2022年 3月 29日 姫路赤十字病院 院長 佐藤 四三




   No.226 大先輩からの贈り物


姫路赤十字病院 秋景


 宮下正弘先生から姫路赤十字病院の秋景を描いた絵を戴きました。宮下先生は秋田赤十字病院の名誉院長で、わたしも含めての赤十字病院長にとっては大先輩になられる方です。現役時代大きな手腕を発揮され日赤グループに貢献されたといろんな方から話を聞かされております。直接お会いしたことはありませんが、尊敬しています。その先生が病院のスケッチ画を送って下さり、思いもよらない事であり、感激しております。病院創立100周年記念の時に描いた絵と添書きがありました。また当院鍋山名誉院長の油絵に深く感動したことも書かれていました。両先生は名誉院長の会で今でも親交が続いていると聞いています。“絵”が取り持った縁でしょうか。

   わたしは院長連盟通信の編集長を務めています。そのため通信誌には毎回寄稿文を投稿しています。この表紙を飾るのが宮下先生の絵です。わたしに絵心はありませんが、明るい色調で、穏やかで暖かみがあり、いつも心を和ませてもらっています。絵のような気心のある人柄なのであろうと想像しております。わたしの寄稿文が先生の目に留まり今回の運びとなりました。“院長連盟通信”が取り持った縁でしょうか。わたしには名誉のことです。

   人と人との繋がりはいつ何処で生じるかは誰にもわかりません。繋がりは良いものであって欲しい。しかし常に良いものとは限りません。それ故に日頃の行動を大切にしたいものです。

   “絵”は姫路赤十字病院で大切に引き継いで参ります。

    

2022年 3月 10日 姫路赤十字病院 院長 佐藤 四三




   No.225 複雑怪奇



 北京オリンピック、その後のロシアによるウクライナ侵略戦争とここ1ヶ月の間に、国際社会にとって大きな出来事が起きてしまいました。誠に理解し難いものであり、複雑怪奇と言えます。
   北京オリンピックでは、誤審問題、ルール違反問題、ドーピング疑惑問題など、様々な問題が浮き彫りになり混乱した五輪となってしまいました。残念です。選手は最高の力を発揮していましたし、少なくともそのように努めていました。しかしながら審判の下した結果に対して、異論を呈する状態が、多々見受けられました。スポーツ競技においては審判の判定が全ての大原則があり、審判は誇りを持ってジャッジし、選手はこれに従うのが当然です。自国第一主義が奥底にあるのか感情を表面に出し反論する姿はあまりにも潔くなく残念と言わざるを得ません。今回の出来事の真実を明らかにしていただきたい。そしてオリンピックのあり方、スポーツ競技のあり方を再考していただきたい。

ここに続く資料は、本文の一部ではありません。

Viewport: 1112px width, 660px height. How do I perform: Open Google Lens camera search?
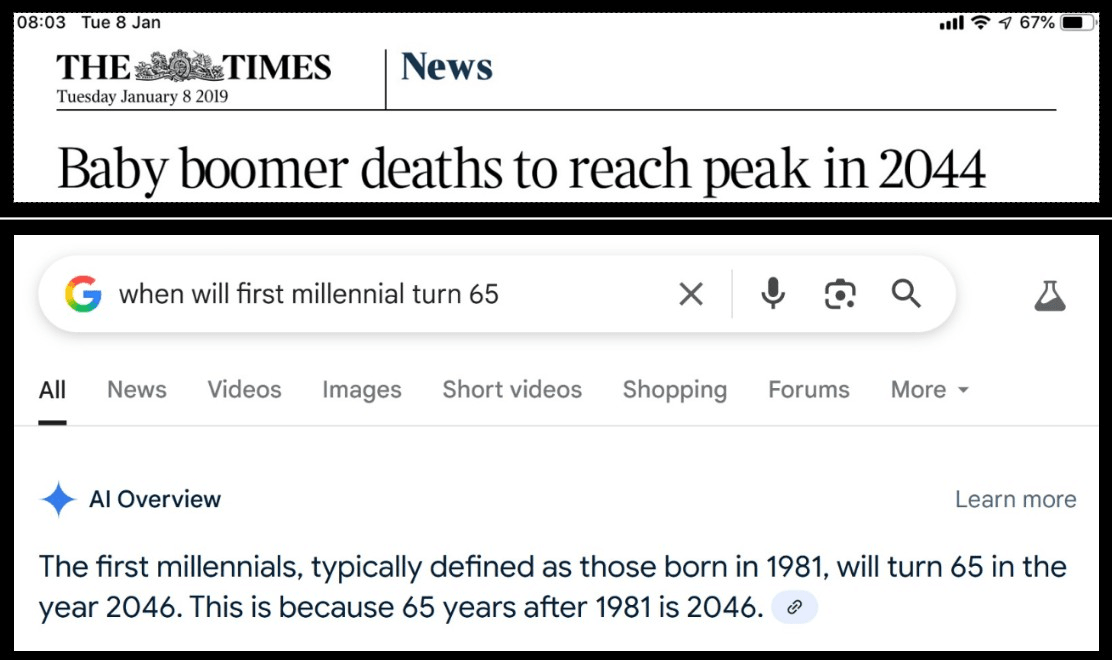click(x=839, y=293)
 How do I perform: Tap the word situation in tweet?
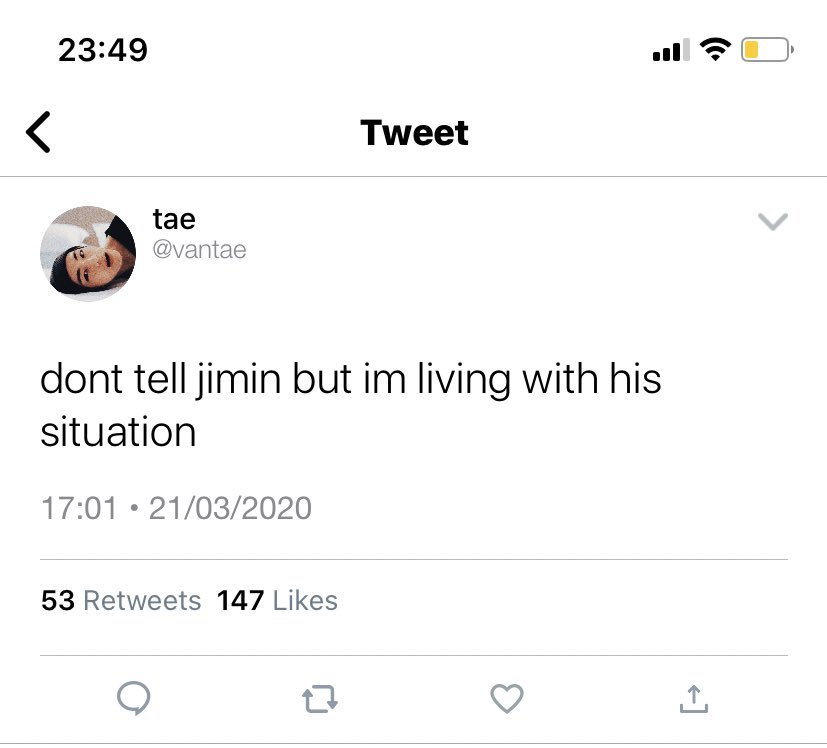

   一方でカーリングでのチーム力、明るさはわたしたちを楽しませてくれました。またスノーボード等で、特に若者たちが国境を越えて交流している姿はこれからのスポーツの明るい未来を示しており、若者たちに期待します。スポーツは楽しいものです。

   もう一つの重大な出来事は戦争です。ロシアによるウクライナ侵略戦争はあってはなりません。強大な国、圧倒的な軍事力を持つ国が侵略するなど如何なる理由があれ決して許すことはできません。してはなりません。

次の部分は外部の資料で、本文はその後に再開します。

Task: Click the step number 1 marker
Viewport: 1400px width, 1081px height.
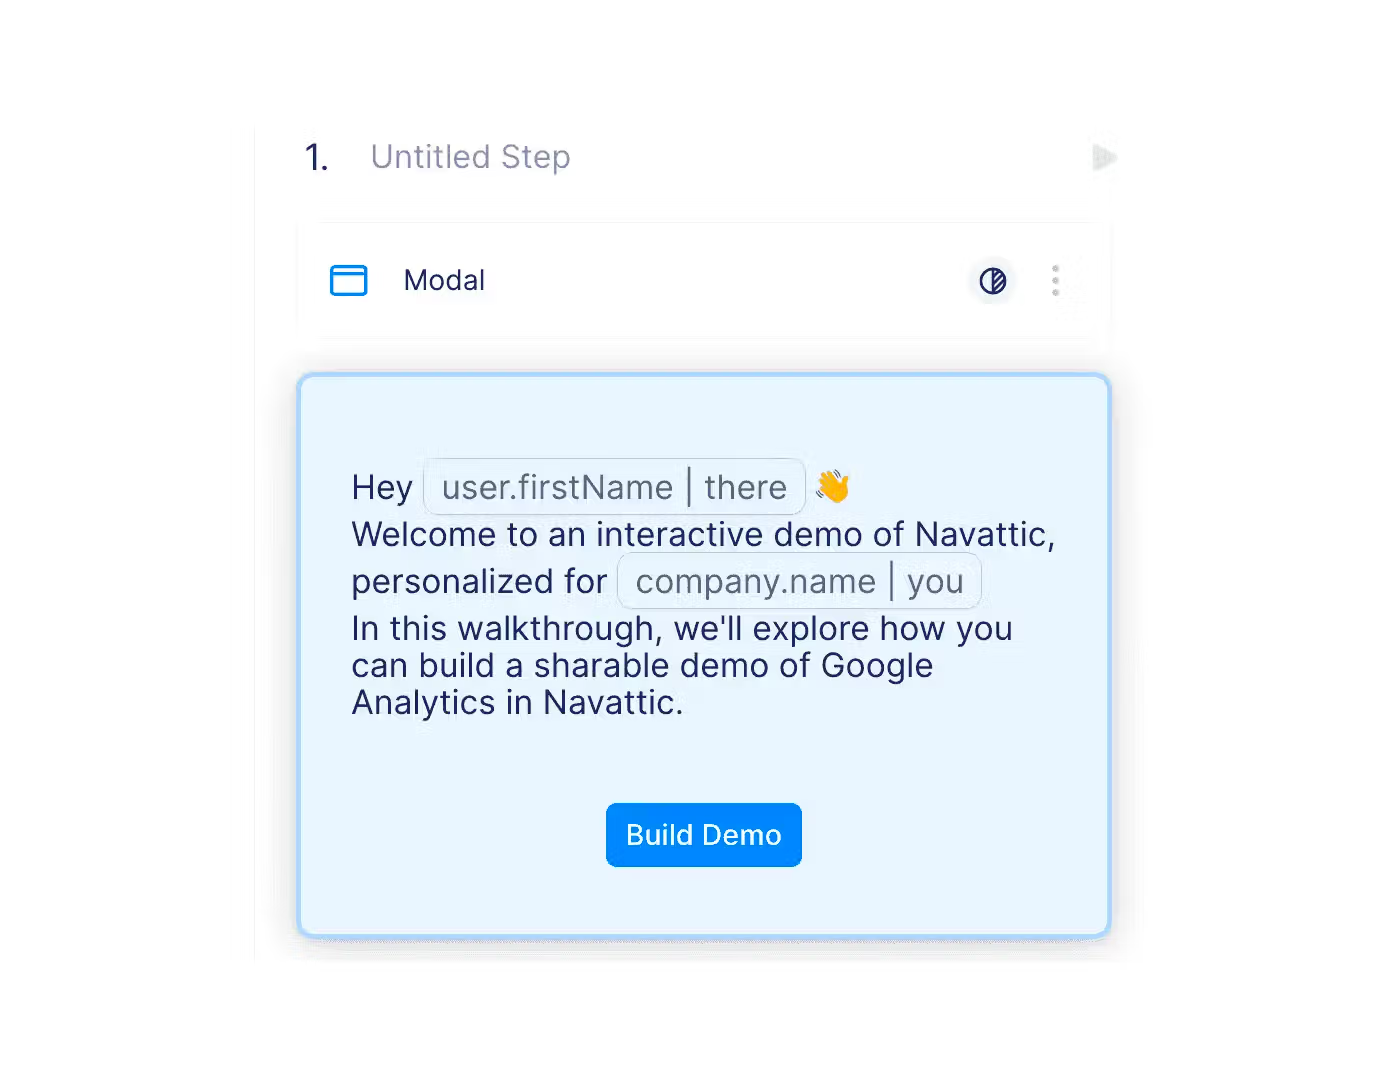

人類、国際社会が歴史から学び、決して起こしてはならないと理性では分かっていながら、起こってしまいました。

   わたしたちはここ1ヶ月で2つの残念な経験をしました。人類が劣化し始めているのではと思われて仕方ありません。わたしはこの日記で政治的なことは記さないと決めておりましたが、今回のことはあまりにも複雑怪奇でありあえて書きました。

   院長日記No.6『ならぬことはならぬものです』を再読ください。江戸時代会津藩では藩校日新館に入る前、年長者を敬う心を育て、自らを律することを覚え、団体行動に慣れる為の幼年者向け躾教育を子弟たちが実践する上での決まりごととして「什の掟」を定めており、この言葉で結んでいます。

   社会、組織、国、世界において人はそれぞれの立場があります。人として生きていくには絶対的に守るべきルールがあります。その躾として“ならぬことはならぬものです"の言葉はわたしにとりとても腑に落ちます。

    

2022年 2月 28日 姫路赤十字病院 院長 佐藤 四三


No.146 カイゼンを楽しむ
今年度のQC活動キックオフ大会より
今年度のQC活動キックオフ大会より
“カイゼン”と言えばトヨタ自動車のカイゼンは特に有名で、今や世界で通じる言葉になっています。作業効率の向上や安全性の確保などに関して、経営陣から指示されるのではなく、現場の作業者が中心となって知恵を出し合い、ボトムアップで問題解決をはかっていく点に特徴があります。多くの企業が取入れている活動の一つです。わたしたちの病院でも取り組んでおり、この日記でも昨年“No.113今年もQC活動キックオフ”で紹介しています。実際に本年も新たなQC活動が進行しています。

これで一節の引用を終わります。